Each group may have a variety of research to sift through, so they should have a few minutes to make sense of what they've found.
Each group gets a Chromebook, opens their research in a Google Document and shares their Google document with me. I then project the document and ask each group to share their findings. I give students an opportunity to look for patterns by comparing two different skeletons that they had in their research from day 2. Patterns, an important Crosscutting Concept in NGSS, is a critical skill that can help students find similarities and differences between each skeleton. The NGSS states:
1. Patterns. Observed patterns of forms and events guide organization and classification, and they prompt questions about relationships and the factors that influence them.
Later, students will use this information to reconstruct their skeleton, based on the information that was shared with them. This practice mimics how scientists share information that is later used to recreate models or explanations. Students will soon take their new information and argue how they now think the skeleton should look, based on evidence and reasoning.
The ultimate goal is for students to gather more evidence, modeling how scientists share information with fellow scientists.
Once students have created their Venn diagrams that compare and contrast different skeletons, they will stand in front of the room and take 1 minute to share their findings. As this is happening fellow students (scientists) will jot down notes in their science notebooks.
This image shows examples of how students compared and contrasted, in order to find patterns in different skeletons.
I want students to make sense of what they have just heard from their peers, so I give each group about 5 minutes to continue their comparison and contrasting activity and discuss other ideas/observations that were just shared.
At this point I want to see students using observations/evidence to support their decisions. (Practice 6 Constructing Explanations and Designing Solutions - Apply scientific reasoning to show why the data or evidence is adequate for the explanation or conclusion.)
The students have many sources to refer to, which you probably want to stress to your students, such as their Google Doc with their research from day 2, their Venn diagram that compares and contrasts two different skeletons, and notes from their science notebooks.
This video shows students effectively referring to their research (evidence) to defend their decisions. (Practice 8 Obtaining, Evaluating, and Communicating Information - Gather, read, and synthesize information from multiple appropriate sources and assess the credibility, accuracy, and possible bias of each publication and methods used, and describe how they are supported or not supported by evidence.)
As opposed to generating non-specific reasons, these students are developing their ability to use evidence in argument. I am fairly confident that by the end of the year, they will have significantly improved their ability to do this and will need less structure from me.
After students have consulted their research it is now time for them to consider how they may want to change their initial skeletal model. (Practice 2 Developing and Using Models - Develop or modify a model—based on evidence – to match what happens if a variable or component of a system is changed.)

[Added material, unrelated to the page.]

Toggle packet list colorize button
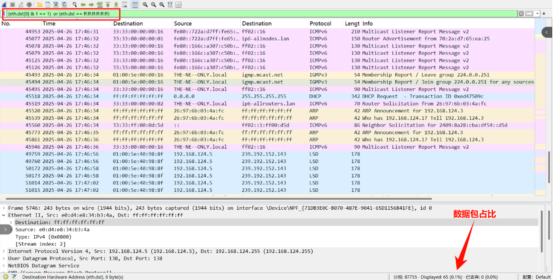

Before setting them free, I ask them to look at their initial model and annotate any things that may seem inaccurate. This enables them to think critically about their initial thoughts, which remember were not defended with evidence, in order to drive later conversations when cutting out and rearranging their new bones. The key step will be for them to make each change to their skeletons using evidence from their research. This image is a work sample of a group's annotations.

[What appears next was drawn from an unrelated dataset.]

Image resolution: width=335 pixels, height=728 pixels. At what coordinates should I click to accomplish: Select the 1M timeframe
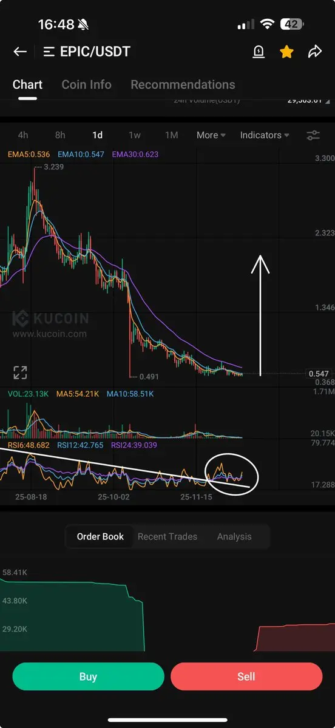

Now that students have had their initial conversation about how their model will change, they have to cut out new bones and then reconstruct their models. I encourage groups to manipulate the bones on their desk, again developing their argumentation skills (Practice 7 Engaging in Argument from Evidence - Respectfully provide and receive critiques about one’s explanations, procedures, models, and questions by citing relevant evidence and posing and responding to questions that elicit pertinent elaboration and detail.)
Once a consensus is established groups begin gluing their bones to the new paper. I then require students to use evidence to defend any changes or aspects of the model that remains the same--not everything has to change in our models! It may and probably will over time, but only after we have adequate, logical evidence!
Here is an example of a group's annotations on their initial model (blue) compared to their second dinosaur model (orange). Note how they are making an effort to substantiate the purpose of their research--not bad for just learning how to do this the other day!
Just as scientists share their findings at conferences, I want my students to realize that 1) science is never complete--we are always searching for answers about macro and micro aspects of various phenomena and 2) we always share our findings! Sharing is caring--seriously. Promote student sharing of ideas and findings--you will be amazed about the roads it takes you down. My tip: follow those roads, even if--gulp--it interrupts your beautifully crafted lesson calendar.
I ask students to take 1-2 minutes to highlight the major changes that they made to their models and we then try to find patterns, if any arise.